DATA FOR ANALYSIS Block Start

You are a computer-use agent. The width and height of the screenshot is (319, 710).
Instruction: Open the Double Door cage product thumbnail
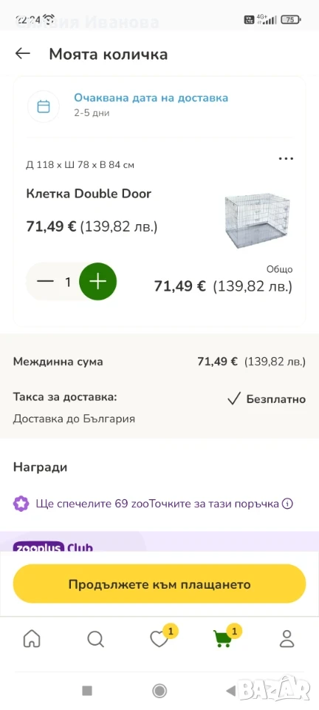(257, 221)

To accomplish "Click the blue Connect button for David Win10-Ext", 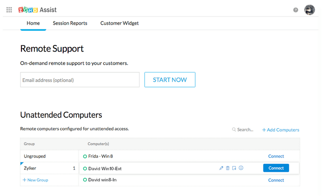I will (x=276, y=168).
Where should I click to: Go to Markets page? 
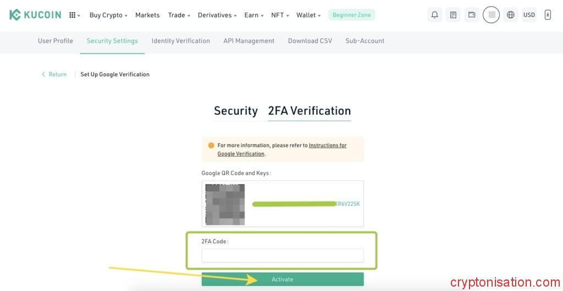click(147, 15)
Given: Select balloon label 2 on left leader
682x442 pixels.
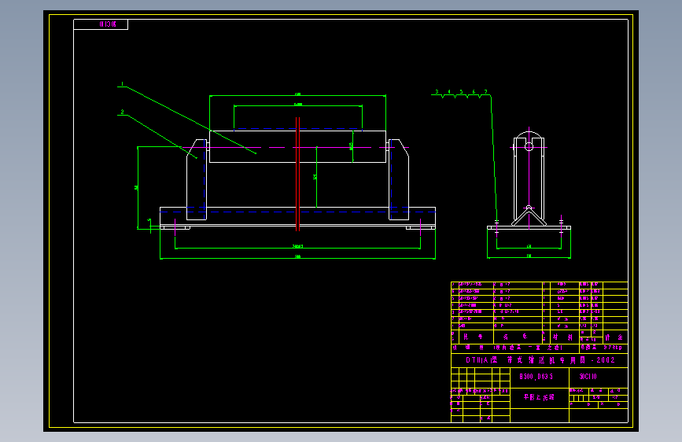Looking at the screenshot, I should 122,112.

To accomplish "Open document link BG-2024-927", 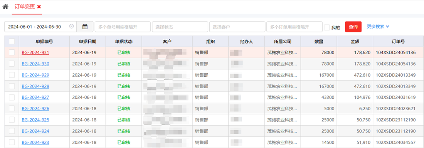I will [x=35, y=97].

DATA FOR ANALYSIS Block End
DATA FOR ANALYSIS Block Start

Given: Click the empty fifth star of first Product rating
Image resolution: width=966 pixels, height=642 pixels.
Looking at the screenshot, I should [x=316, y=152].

DATA FOR ANALYSIS Block End

TASK INSTRUCTIONS
Copy every line of the listing containing the string "Given".

WRITTEN RESPONSE
Given: Select balloon label 2 on left leader
Given: Click the empty fifth star of first Product rating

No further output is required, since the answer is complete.